MALIGNANT LIVER MASSES
Hepatocellular carcinoma
Hepatocellular carcinoma (HCC) is the most common primary malignant tumour of the liver, exhibits male-predominance and usually occurs on a background of chronic liver disease. Either triphasic CT or gadolinium enhanced MRI are the investigations of choice (Table 44.1), depending on availability and institutional preference; with the typical lesion demonstrating arterial enhancement followed by rapid contrast washout in the portal venous and later phases. MRI has the advantage of better differentiating between regenerative nodules, dysplastic nodules and HCC. Other imaging modalities, such as CT angiography with iodised oil, are reserved for equivocal lesions, and may assist in differentiation from regenerative or dysplastic nodules. A raised serum alpha-fetoprotein is present in 50% of patients and aids diagnosis if present. Fine needle aspiration of suspected HCC is to be avoided due to the risk of tumour seeding if there is potential for curative surgical resection or hepatic transplantation.
Metastases to the liver
After the lymphatic system, the liver is the most common site for metastatic cancer. Hepatic metastases are often first detected on ultrasound as multiple nodules of differing sizes with a hypoechoic halo usually involving both lobes of the liver. Solitary lesions are observed in 10% of cases. Large tumours may outgrow their blood supply leading to central necrosis.

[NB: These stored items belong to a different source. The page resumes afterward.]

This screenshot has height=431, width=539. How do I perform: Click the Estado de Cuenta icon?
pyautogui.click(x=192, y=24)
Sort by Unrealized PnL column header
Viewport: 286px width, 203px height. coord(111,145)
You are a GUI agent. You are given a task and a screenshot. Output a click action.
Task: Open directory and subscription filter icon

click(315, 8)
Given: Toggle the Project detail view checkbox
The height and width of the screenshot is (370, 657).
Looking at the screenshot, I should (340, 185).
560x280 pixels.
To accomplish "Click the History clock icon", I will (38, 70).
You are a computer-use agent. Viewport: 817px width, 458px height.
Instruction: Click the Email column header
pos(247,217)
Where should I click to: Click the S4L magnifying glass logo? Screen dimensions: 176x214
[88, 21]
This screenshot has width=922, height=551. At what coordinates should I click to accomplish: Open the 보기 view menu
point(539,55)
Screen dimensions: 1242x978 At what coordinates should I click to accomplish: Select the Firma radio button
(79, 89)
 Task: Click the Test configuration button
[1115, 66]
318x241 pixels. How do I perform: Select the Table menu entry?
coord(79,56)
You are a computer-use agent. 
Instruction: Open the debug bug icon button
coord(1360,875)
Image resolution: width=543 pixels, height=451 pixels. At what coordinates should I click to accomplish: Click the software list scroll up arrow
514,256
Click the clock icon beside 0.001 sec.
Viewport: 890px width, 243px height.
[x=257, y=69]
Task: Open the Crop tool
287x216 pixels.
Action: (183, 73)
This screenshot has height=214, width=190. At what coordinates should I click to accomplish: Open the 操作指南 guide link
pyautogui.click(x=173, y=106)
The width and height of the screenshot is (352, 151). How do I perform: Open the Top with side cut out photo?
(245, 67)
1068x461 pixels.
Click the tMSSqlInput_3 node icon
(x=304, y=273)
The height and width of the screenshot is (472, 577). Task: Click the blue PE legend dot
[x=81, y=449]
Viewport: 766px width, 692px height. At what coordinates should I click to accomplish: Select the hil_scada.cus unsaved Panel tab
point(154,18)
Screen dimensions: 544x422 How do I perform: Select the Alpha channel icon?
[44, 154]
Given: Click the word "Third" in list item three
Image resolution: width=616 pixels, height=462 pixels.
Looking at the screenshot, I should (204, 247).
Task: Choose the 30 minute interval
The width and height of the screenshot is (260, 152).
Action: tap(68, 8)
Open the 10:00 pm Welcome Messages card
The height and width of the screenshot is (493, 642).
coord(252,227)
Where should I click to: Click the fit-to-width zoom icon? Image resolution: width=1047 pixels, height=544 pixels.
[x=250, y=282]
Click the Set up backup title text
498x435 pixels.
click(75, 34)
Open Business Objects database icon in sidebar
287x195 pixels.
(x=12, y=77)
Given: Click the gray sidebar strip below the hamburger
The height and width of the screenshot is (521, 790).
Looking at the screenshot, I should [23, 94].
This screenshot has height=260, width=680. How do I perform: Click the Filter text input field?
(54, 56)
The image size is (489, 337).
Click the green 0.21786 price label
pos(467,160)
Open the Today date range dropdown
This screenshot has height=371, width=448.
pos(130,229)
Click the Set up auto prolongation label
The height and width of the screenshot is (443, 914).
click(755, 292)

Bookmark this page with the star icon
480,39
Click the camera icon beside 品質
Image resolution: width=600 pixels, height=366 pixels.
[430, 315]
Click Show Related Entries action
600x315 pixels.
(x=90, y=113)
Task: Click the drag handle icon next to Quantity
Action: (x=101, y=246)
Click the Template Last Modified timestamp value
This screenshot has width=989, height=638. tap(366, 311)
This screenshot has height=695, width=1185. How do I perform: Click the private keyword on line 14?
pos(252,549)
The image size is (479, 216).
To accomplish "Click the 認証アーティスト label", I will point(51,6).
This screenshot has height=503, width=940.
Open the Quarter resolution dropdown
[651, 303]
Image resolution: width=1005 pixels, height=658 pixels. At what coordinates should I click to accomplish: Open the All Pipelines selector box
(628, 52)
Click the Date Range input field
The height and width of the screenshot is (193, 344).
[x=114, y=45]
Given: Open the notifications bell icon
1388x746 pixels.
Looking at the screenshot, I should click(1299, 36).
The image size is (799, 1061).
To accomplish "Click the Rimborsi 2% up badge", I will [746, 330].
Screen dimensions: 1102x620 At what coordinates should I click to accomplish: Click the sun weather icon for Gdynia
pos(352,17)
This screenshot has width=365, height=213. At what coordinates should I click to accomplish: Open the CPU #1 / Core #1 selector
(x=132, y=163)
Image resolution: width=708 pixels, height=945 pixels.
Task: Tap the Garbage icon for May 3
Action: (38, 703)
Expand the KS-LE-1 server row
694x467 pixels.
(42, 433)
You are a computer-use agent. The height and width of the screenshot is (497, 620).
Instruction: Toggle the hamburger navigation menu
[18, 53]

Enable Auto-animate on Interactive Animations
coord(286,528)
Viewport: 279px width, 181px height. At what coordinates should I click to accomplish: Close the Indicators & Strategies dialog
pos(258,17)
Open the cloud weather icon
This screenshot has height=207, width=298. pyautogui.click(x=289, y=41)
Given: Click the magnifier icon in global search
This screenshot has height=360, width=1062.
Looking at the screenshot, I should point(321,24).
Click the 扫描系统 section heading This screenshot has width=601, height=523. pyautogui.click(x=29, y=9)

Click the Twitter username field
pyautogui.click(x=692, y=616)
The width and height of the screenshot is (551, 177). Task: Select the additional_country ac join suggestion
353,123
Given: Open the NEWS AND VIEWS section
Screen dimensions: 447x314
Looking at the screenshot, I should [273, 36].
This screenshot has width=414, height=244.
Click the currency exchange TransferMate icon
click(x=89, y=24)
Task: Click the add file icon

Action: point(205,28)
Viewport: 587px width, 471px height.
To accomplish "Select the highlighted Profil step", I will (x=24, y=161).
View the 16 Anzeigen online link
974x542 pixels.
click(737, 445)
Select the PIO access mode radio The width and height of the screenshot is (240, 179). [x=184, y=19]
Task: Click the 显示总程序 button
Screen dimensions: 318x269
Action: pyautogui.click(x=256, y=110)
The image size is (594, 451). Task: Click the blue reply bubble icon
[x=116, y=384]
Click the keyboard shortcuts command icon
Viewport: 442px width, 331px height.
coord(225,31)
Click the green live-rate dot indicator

As hepatic metastases may be derived from a wide range of primary cancers, their appearance on imaging is quite variable. Most lesions are hypovascular and are most obvious as areas of reduced attenuation during the portal venous phase of a triphasic CT (Table 44.1), sometimes exhibiting peripheral ring-like enhancement. Hypervascular metastases are less common and include renal cell carcinoma, carcinoid, islet cell carcinoma, thyroid carcinoma, melanoma, neuroendocrine tumours and some breast carcinomas. Additional evaluation by way of MRI (Table 44.1) or (18F) fluorodeoxyglucose positron emission tomography (FDG PET) may be undertaken if surgical resection or percutaneous ablation is being considered. Management is influenced by the nature of the primary cancer, if known, with colorectal metastasis being resected if feasible. For unresectable lesions, imaging-guided fine needle aspiration cytology confirms the diagnosis and may help guide cytotoxic therapy.
THE DIAGNOSTIC DILEMMA
Decision making not only includes reaching a diagnosis, but selecting patients with malignant disease who are candidates for liver transplantation or surgical resection as well as for less invasive procedures, including percutaneous radiofrequency ablation (RFA), ethanol injection, cryogenic ablation, transarterial chemoembolisation (TACE) or 90Y microsphere embolisation.